--- Records to process Enclosed Below ---
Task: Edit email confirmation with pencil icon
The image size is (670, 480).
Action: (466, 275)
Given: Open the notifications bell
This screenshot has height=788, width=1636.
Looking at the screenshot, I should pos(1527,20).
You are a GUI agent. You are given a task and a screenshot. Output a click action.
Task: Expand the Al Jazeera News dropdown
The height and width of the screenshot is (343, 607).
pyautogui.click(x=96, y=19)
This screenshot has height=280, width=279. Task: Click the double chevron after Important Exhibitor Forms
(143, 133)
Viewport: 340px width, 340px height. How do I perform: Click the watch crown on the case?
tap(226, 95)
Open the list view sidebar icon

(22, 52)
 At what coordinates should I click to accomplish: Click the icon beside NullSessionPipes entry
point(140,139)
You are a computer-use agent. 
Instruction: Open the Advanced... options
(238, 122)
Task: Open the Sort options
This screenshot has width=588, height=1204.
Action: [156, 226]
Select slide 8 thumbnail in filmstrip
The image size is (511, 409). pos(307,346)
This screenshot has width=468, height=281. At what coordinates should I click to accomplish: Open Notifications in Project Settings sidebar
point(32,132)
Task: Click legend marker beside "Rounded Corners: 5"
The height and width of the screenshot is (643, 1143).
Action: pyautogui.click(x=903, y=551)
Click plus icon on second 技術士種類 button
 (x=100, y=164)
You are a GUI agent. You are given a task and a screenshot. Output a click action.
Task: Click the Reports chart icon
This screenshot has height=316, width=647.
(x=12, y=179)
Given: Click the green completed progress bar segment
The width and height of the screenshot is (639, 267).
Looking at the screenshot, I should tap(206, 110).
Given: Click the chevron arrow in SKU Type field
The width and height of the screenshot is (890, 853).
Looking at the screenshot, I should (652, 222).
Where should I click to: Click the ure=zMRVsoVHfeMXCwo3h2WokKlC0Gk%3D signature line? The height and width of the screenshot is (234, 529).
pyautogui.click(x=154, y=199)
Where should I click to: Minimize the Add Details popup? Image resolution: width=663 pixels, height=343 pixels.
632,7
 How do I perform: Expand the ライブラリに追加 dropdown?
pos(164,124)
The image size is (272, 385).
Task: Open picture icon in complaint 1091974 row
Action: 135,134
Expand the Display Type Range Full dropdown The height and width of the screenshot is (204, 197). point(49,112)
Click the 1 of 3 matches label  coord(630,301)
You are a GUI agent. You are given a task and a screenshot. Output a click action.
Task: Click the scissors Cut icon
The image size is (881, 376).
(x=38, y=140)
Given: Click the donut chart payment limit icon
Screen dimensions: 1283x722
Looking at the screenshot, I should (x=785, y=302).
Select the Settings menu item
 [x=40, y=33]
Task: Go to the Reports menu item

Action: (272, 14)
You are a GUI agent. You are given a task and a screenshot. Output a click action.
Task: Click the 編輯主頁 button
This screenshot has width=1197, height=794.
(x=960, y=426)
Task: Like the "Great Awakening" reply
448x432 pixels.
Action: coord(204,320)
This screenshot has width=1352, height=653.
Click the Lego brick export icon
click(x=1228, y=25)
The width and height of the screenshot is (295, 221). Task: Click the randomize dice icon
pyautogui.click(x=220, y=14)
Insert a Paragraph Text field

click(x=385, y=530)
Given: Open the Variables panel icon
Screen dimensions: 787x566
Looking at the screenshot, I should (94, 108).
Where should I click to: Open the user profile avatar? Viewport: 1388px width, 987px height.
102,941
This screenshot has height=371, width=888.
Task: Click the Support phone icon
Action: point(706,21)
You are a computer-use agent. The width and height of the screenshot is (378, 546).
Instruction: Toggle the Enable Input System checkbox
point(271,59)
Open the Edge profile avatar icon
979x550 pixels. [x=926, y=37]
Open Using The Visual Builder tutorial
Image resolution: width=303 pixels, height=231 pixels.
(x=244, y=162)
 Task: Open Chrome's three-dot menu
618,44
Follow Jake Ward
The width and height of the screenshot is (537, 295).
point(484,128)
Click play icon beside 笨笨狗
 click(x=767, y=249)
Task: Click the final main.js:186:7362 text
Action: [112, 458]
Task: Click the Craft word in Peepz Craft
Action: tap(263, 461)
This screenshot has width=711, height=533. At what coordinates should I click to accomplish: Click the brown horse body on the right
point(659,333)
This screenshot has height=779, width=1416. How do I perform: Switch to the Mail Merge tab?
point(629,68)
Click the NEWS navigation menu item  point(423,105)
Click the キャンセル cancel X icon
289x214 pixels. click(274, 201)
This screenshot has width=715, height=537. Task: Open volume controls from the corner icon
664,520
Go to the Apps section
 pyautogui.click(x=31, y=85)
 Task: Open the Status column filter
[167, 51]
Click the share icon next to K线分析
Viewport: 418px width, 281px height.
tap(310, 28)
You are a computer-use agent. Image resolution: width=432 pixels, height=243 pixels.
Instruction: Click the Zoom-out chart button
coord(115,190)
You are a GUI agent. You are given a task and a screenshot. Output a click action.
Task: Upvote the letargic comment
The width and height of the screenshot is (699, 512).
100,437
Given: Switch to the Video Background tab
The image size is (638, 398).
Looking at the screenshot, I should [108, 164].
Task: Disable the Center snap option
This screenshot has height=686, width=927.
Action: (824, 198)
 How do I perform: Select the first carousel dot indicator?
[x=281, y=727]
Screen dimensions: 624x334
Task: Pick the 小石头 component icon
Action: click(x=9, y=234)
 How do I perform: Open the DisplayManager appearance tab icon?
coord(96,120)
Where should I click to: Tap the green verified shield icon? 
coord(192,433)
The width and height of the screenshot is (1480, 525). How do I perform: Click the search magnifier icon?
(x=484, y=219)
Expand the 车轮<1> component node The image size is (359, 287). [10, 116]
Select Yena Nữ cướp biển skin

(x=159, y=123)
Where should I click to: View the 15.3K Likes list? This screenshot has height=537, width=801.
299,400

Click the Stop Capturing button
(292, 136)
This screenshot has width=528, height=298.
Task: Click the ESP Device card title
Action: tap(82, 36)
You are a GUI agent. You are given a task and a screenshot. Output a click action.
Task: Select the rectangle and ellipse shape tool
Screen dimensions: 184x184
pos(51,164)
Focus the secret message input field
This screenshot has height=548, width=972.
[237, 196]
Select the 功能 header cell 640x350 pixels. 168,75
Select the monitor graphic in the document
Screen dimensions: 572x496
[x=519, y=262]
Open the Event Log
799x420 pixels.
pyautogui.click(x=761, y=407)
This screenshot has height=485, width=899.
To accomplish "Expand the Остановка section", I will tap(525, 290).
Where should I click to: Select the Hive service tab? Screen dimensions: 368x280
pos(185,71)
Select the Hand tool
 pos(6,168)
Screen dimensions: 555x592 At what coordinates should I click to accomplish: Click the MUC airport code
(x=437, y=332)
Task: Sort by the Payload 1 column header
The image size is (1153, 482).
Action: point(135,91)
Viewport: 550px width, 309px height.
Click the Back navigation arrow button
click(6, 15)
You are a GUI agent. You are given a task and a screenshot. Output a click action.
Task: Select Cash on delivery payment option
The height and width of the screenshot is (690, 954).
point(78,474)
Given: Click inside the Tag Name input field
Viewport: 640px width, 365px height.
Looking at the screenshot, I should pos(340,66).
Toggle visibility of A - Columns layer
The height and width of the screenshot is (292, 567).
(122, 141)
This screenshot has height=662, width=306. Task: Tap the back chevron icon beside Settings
--- End of Enclosed Records to process ---
Review the material and copy each line in which the word "Type" appears.

## Your solution
Given: Click the chevron arrow in SKU Type field
Expand the Display Type Range Full dropdown The height and width of the screenshot is (204, 197). point(49,112)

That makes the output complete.